Effect of time, FCS, and 2-mercaptoethanol on IgA expression. (A) Level of IgA production in SN of clones 22, F, and 6, expressed in μg per 1 × 10⁶ cells as a function of time. IgA were measured by ELISA by using purified dIgA (clones 22 and F) and S-IgA (clone 6) as standards. (B) Effect of FCS and 2-mercaptoethanol (β-ME) on expression of S-IgA by clone 6. The cell culture SN was concentrated by immunoprecipitation (IP) with anti-κ-chain antiserum/protein A Sepharose beads, and separated by SDS/PAGE under reducing conditions. After transfer onto membranes, polypeptides were detected with antisera to the α-chain, the J chain, and SC. Molecular weight standards are indicated on the side of the gel. Asterisks indicate cross-reactive bands corresponding to the IgG heavy chain in the antiserum used for immunoprecipitation.

Figure 5

Antigen-binding activity and comparative digestion patterns of IgA molecular forms secreted by CHO cells. (A) Crude CHO SN were incubated in wells coated with RSV whole lysate containing the glycoprotein F antigen.

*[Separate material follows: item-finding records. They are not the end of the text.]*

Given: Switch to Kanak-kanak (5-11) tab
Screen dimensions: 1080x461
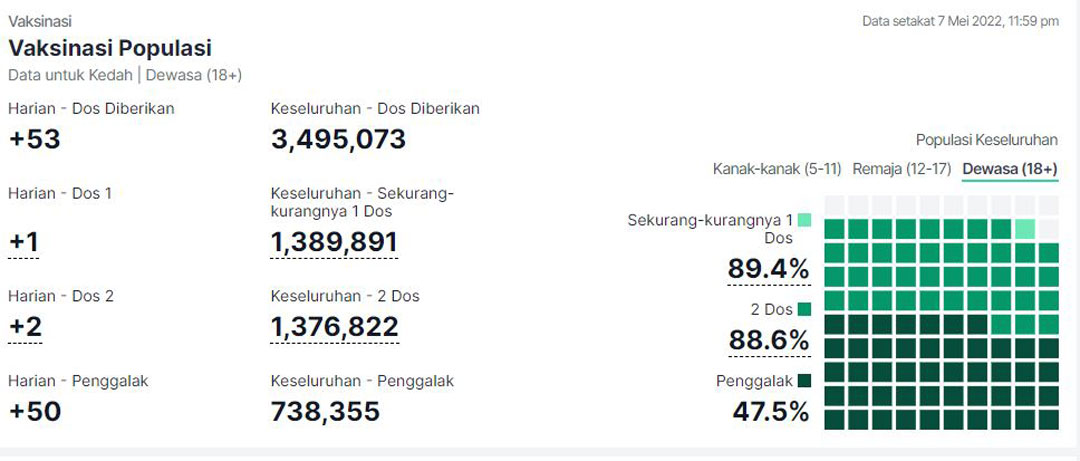Looking at the screenshot, I should click(x=777, y=169).

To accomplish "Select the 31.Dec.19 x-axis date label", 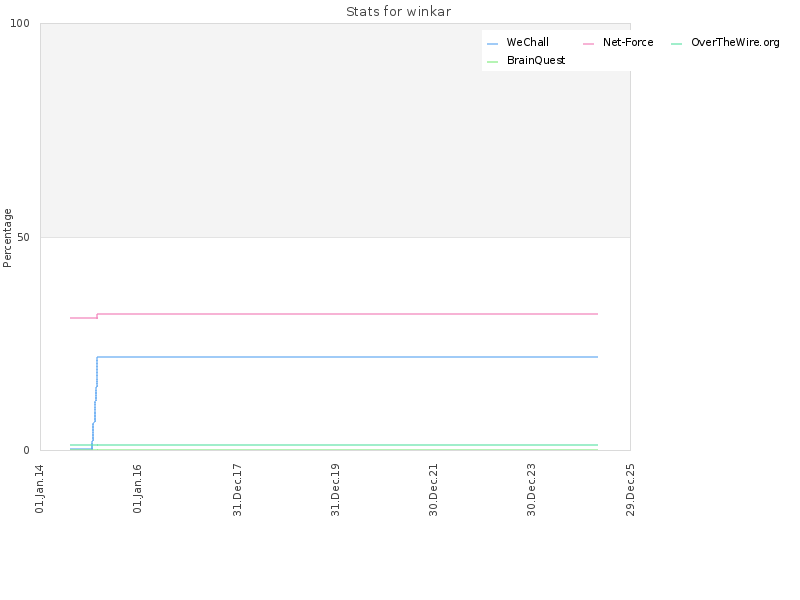I will 335,490.
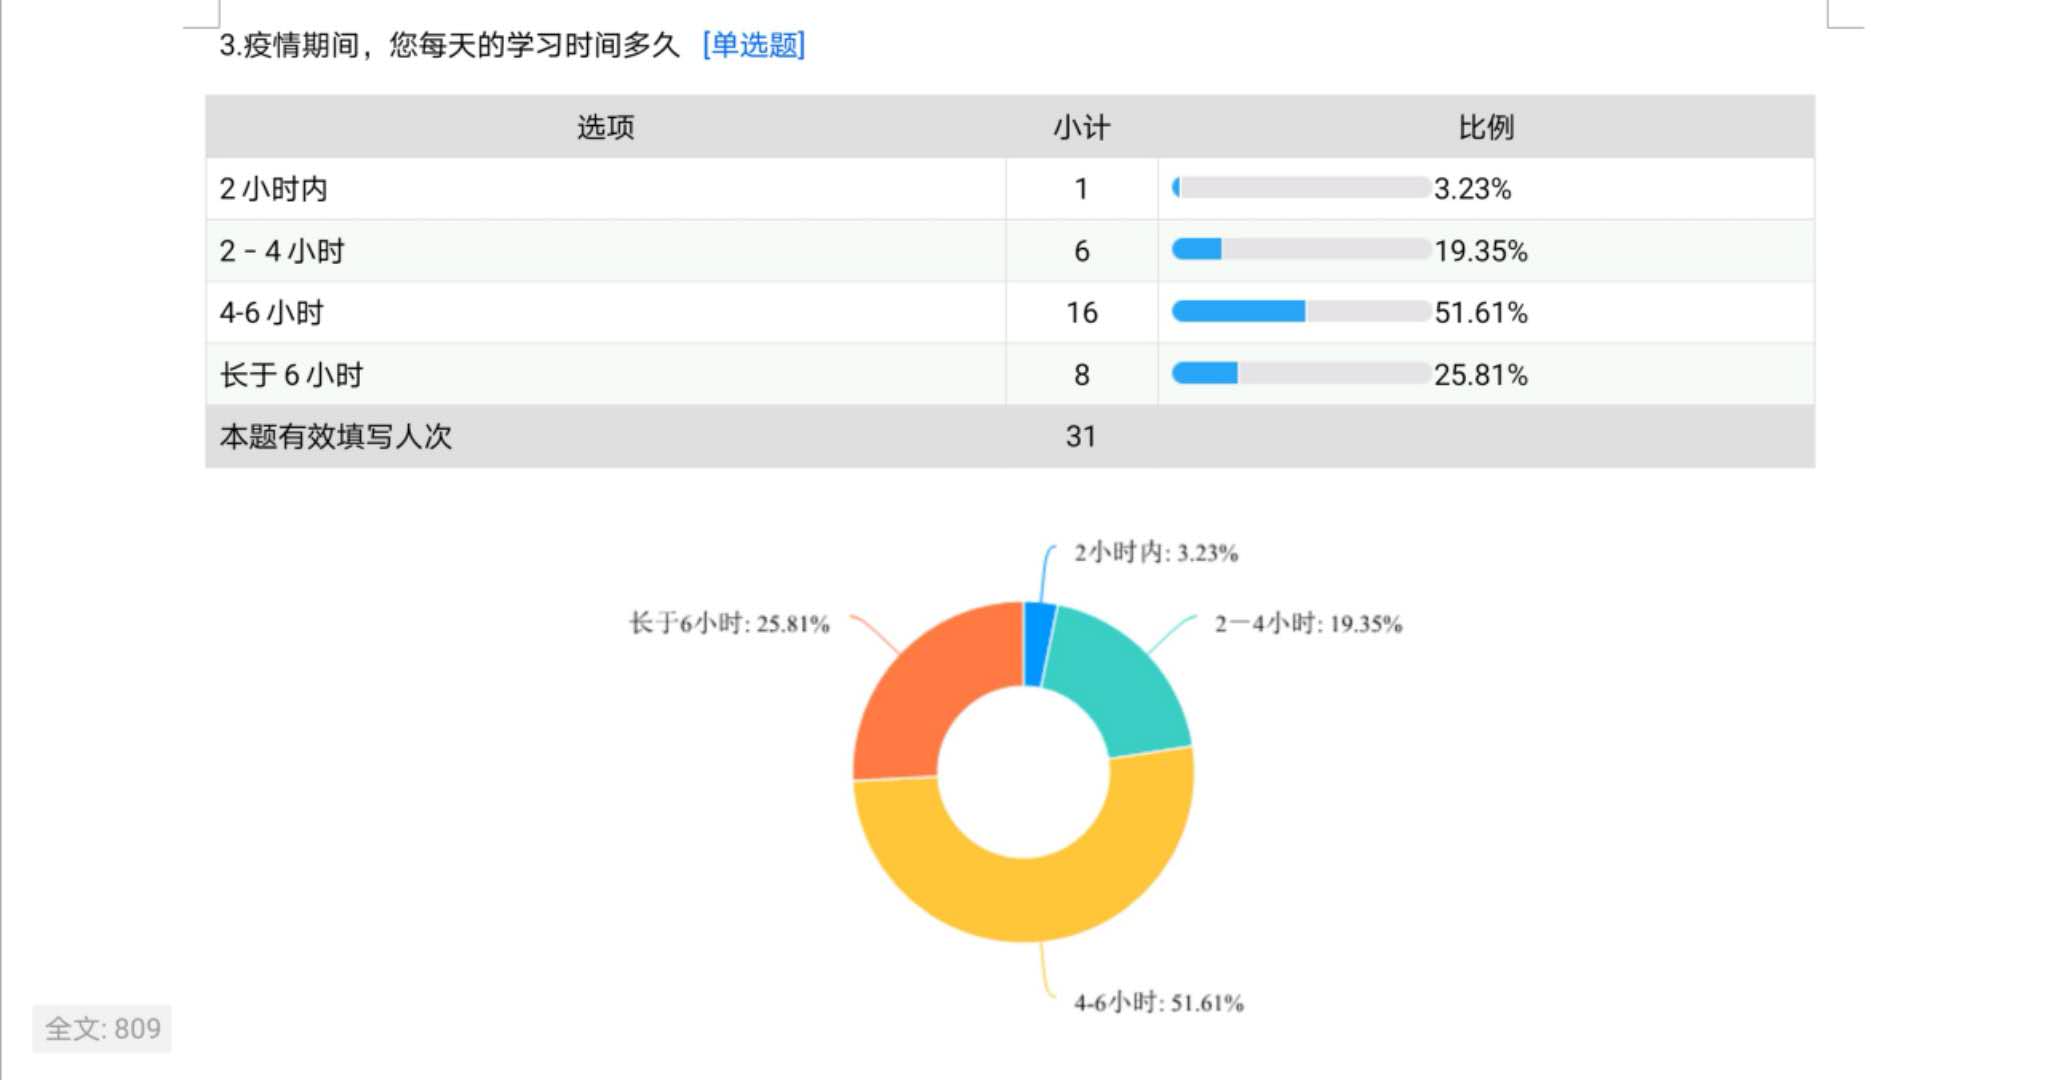Click the chart label 长于6小时: 25.81%
Screen dimensions: 2046x1080
tap(727, 622)
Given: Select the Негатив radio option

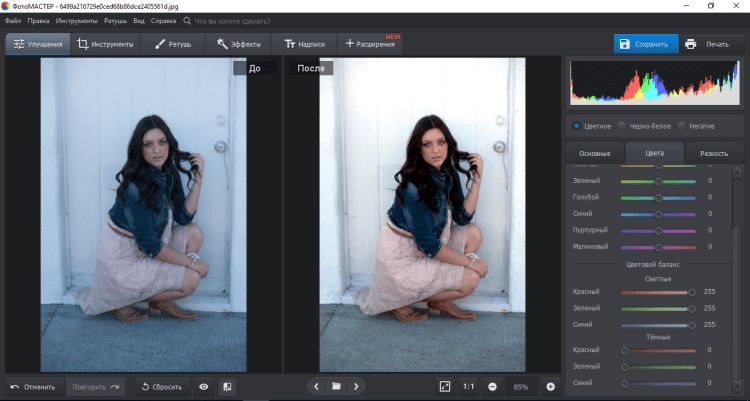Looking at the screenshot, I should (x=682, y=126).
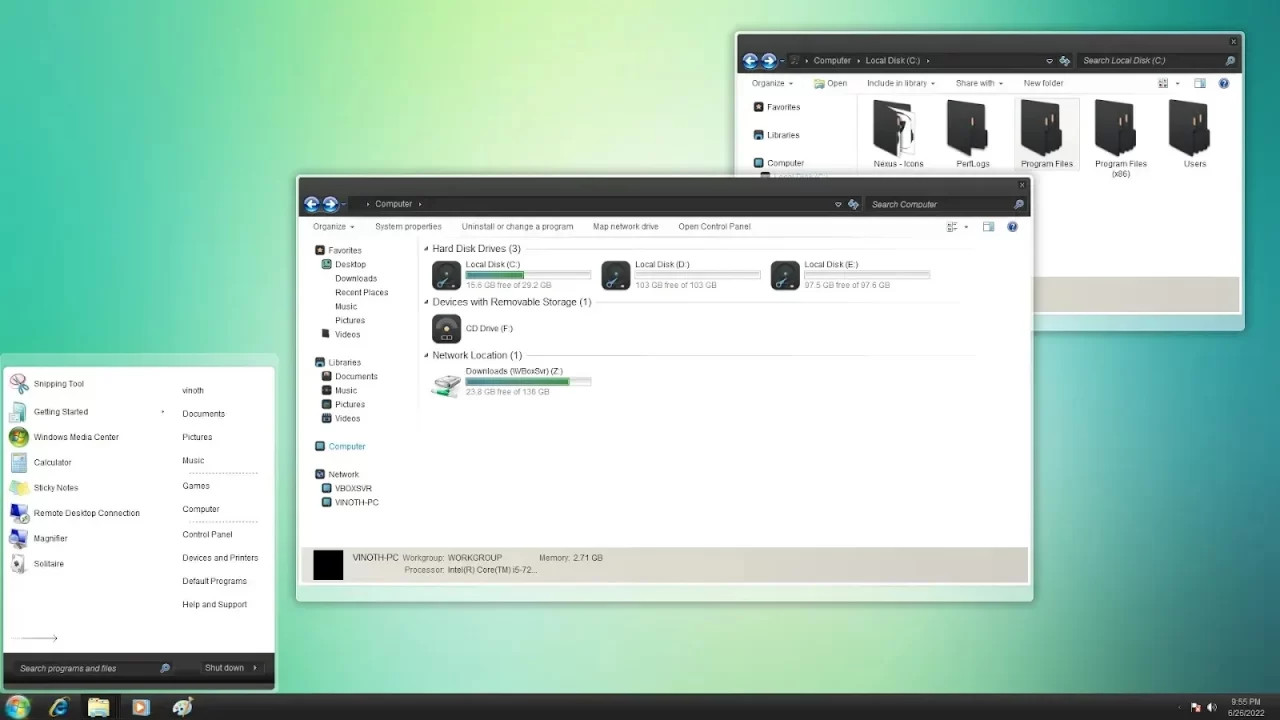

The bound antibodies were detected with biotinylated antibodies to the α-chain, followed by streptavidin conjugated with HRP. The initial concentration of each antibody solution obtained from clones 22, F, and 6 was standardized to 20 μg/ml by diluting the SN with cell culture medium. Results are means of three separate experiments done in duplicates. SN of untransfected CHO cell clone P2 and wells noncoated with the antigen were used as controls. Lower dilutions of the SNs resulted in loss of linearity of the response curve. (B) FCS-free SN containing identical amounts of recombinant IgA were combined with four different dilutions of pooled intestinal washes, resulting in an antibody/intestinal wash ratio ranging from 1:100 to 1:10. Digestion was carried out for 16 h at 37°C. Degradation products were separated by SDS/PAGE under reducing conditions and assessed by immunodetection of the α-chain. The position of the intact α-chain lies at 62 kDa, whereas degradation produces a series of bands at 36–40 kDa (14).